The mechanism by which those antibodies could induce just hepatic injury remains speculative. The formation of circulating immune complexes (IC) has to be considered. Circulating IgG-ICs are normally efficiently eliminated by the reticuloendothelial system of the liver [22]. Whether or not hepatocytes or cholangiocytes are involved in the uptake of IgG-ICs is controversial, although the prevailing opinion is that they are not. Kupffer cells are beyond doubt involved in the process, but also the sinusoidal cells can take part in the uptake of Ig-ICs via Fc receptor interaction [22], [23]. The next unsolved problem implicates the question, whether the antibodies against Fab fragment in general abrogate the pharmacodynamic effect of rituximab and adalimumab. If the drug disappeared much faster than expected relative to his half time, that would argue that these antibodies were resulting in accelerated drug clearance. This might be an explanation for the lower efficacy rates with second and subsequent monoclonal antibody therapy compared to its first use. Concomitant administration of azathioprine, methotrexate or other immunosuppressive agents might prevent from this effect.

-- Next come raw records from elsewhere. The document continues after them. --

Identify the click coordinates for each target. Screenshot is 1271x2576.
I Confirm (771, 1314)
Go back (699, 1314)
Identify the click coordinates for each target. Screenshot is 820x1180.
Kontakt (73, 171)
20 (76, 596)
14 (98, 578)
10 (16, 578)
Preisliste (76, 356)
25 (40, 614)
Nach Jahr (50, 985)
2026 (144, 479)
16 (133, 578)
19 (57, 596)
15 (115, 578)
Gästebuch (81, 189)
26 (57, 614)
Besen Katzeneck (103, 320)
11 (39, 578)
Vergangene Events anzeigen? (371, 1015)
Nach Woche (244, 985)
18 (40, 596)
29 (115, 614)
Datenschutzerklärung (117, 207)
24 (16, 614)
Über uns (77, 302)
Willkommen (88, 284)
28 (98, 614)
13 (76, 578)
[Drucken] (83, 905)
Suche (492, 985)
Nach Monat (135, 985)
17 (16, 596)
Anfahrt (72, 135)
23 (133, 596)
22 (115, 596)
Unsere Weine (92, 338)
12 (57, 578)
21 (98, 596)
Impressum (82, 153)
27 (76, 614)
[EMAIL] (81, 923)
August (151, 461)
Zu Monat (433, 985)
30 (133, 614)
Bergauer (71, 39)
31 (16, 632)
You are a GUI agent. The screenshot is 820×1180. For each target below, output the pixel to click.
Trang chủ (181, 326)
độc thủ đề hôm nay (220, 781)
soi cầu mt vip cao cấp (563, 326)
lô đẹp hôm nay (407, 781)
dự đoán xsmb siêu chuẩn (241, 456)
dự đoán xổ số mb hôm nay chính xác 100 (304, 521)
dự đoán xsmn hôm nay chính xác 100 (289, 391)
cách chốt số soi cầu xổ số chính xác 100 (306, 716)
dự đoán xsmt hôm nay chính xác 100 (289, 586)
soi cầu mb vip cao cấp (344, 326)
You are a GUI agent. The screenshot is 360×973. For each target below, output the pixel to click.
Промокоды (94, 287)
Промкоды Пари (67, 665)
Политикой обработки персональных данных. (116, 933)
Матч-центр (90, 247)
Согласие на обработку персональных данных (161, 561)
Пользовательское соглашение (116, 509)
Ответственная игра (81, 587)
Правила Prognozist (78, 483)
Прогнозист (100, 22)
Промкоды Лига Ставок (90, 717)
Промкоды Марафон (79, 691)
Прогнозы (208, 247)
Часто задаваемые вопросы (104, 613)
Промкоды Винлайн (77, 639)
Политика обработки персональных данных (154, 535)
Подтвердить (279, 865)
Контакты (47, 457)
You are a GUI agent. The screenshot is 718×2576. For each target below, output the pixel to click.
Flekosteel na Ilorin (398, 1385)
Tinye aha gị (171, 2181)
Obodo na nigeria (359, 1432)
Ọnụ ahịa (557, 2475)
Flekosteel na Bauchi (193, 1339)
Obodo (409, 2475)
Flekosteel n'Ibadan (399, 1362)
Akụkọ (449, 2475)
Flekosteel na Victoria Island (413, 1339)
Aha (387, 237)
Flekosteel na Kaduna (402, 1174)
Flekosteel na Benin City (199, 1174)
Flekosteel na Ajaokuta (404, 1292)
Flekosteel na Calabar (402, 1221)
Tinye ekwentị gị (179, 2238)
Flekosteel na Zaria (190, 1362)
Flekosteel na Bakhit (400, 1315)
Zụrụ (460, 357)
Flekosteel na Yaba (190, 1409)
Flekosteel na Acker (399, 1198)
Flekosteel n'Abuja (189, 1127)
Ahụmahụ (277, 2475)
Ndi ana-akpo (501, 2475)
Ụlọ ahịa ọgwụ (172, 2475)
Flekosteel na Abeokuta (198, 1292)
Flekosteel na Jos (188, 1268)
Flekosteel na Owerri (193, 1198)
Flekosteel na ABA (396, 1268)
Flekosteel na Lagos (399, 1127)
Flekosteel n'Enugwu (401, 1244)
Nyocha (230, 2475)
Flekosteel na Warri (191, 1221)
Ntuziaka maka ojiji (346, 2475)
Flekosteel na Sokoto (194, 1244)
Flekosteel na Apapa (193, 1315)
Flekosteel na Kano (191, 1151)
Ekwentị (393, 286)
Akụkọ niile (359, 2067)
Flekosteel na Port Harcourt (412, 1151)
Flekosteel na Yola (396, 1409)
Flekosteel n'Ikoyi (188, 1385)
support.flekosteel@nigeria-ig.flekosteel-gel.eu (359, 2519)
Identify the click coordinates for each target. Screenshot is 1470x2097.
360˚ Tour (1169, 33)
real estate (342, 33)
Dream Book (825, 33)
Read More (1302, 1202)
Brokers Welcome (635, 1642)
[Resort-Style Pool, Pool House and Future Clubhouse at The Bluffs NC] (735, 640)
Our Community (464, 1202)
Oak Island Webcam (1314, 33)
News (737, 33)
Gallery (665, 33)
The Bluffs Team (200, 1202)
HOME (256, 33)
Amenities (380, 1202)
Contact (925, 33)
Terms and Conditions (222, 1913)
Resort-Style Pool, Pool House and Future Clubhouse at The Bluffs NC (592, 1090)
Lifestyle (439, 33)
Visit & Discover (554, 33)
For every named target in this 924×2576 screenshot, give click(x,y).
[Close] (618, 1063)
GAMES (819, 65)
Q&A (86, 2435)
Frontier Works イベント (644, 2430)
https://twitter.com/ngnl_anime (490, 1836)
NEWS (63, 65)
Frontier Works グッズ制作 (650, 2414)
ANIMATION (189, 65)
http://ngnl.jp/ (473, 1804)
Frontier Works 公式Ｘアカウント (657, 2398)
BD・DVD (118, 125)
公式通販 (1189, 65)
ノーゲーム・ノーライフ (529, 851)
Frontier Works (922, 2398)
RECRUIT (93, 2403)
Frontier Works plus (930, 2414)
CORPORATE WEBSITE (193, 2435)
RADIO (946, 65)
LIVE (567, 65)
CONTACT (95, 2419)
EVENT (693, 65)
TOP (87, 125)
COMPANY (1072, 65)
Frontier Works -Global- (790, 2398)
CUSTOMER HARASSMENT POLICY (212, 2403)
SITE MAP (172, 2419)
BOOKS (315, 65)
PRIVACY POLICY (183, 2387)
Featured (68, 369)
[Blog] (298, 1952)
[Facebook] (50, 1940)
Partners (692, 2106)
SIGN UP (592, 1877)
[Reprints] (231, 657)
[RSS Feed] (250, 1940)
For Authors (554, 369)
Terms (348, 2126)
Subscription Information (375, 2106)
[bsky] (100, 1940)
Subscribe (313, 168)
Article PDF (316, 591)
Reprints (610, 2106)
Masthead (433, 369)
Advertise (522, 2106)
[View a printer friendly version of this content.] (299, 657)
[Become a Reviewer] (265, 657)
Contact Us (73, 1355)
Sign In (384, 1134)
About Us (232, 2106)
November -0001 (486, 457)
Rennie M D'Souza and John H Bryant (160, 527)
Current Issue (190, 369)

In conclusion, this is the first presentation of a patient developing hepatic injury after two different Tmab. In this respect, the presence of antibodies to Fab2 fragments of rituximab and adalimumab cross reacting also with unrelated Fab2 fragments in the patient’s sera is of interest but whether they are responsible for the adverse reaction cannot be concluded with certainty. Therefore, further studies are mandatory to investigate whether Fab2 antibodies are related with drug-induced side effects or whether these antibodies result in accelerated drug clearance causing lower efficacy rates with second and subsequent monoclonal antibody therapy.